SNB on the way to confirm its monetary policy

Recent moves by the U.S. Federal Reserve to tighten its monetary policy is helping the Swiss National Bank in its campaign against the “highly valued” Swiss franc, SNB Governor Andrea Maechler said on Thursday.

Interest rate rises announced by the Fed “mean the interest rate differentials between Switzerland and other countries may widen further in the future,” Maechler said.
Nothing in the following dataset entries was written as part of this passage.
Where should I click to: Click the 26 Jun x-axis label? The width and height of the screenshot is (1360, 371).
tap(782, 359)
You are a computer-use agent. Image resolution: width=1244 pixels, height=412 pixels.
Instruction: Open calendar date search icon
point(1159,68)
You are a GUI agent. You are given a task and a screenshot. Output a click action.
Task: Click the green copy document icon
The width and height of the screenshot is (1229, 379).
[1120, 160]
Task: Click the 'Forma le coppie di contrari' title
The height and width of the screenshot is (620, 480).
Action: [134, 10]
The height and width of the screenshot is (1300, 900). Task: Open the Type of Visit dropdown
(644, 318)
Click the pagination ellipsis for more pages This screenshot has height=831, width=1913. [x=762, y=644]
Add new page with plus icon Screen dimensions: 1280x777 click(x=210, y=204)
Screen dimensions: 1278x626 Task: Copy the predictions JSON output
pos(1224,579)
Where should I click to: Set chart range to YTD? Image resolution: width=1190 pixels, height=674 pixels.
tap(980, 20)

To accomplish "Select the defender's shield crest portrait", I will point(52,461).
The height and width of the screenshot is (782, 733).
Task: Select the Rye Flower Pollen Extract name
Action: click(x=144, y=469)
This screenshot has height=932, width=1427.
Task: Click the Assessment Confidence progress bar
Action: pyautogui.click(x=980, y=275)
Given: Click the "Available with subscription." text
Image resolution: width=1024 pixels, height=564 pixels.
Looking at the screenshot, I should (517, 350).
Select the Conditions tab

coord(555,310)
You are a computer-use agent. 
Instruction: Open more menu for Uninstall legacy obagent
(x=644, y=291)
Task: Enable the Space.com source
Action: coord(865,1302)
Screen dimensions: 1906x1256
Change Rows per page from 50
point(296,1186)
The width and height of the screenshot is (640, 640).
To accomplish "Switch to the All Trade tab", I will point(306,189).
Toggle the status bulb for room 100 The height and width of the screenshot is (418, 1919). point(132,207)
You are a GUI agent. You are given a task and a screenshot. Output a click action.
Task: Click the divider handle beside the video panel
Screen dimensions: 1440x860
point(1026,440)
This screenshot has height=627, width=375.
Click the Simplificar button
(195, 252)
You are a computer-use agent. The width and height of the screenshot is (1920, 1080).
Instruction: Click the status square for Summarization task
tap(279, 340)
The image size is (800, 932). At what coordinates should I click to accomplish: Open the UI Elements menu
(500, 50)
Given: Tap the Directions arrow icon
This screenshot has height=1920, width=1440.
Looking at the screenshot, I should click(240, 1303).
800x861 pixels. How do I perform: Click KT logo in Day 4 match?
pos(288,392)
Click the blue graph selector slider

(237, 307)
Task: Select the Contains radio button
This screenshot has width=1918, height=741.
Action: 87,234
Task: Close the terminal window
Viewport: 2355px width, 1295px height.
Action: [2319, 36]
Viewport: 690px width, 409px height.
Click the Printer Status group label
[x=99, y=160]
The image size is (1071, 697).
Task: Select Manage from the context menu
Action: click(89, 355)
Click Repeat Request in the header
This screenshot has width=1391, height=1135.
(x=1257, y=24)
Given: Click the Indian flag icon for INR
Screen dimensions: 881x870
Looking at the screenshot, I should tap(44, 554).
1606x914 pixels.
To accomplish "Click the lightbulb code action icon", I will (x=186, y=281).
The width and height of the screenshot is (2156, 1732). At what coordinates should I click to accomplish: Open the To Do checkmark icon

This would make the Swiss franc less attractive to investors, reducing the value of the currency, whose strength has hampered Switzerland’s export-reliant economy.

The European Central Bank’s decision to scale back its massive asset purchasing programme, seen by many analysts as a precursor to interest rate hikes, also may help the SNB in the coming months.

“Given such a scenario, it is to be expected that the domestic investors will once again hold more foreign currency assets and they will hedge these less in future,” Maechler said in remarks prepared for an event in Geneva.

Swiss investors and companies repatriating money back to Switzerland and converting it to francs have increased demand for the safe-haven currency, soared in value after the SNB removed its cap of 1.20 francs to the euro in January 2015.

The SNB’s policy since then has been based on a negative interest rate of -0.75 percent on deposits it holds for commercial banks and currency interventions which have seen its foreign currency holdings balloon to 742 billion Swiss francs ($747.76 billion)- 14 percent larger than Switzerland’s total economic output.

“Both are helping to ease upward pressure on the Swiss franc and thereby prevent an undesired tightening of monetary conditions in Switzerland,” Maechler said. The SNB would maintain its expansionary monetary policy, she said, despite the franc losing around 5 percent of its value this year as political risks in Europe have waned.

“The weakening of the Swiss franc in recent months has helped to reduce, to some extent, the significant overvaluation of the Swiss franc,” Maechler said. “Nevertheless, the currency remains highly valued.”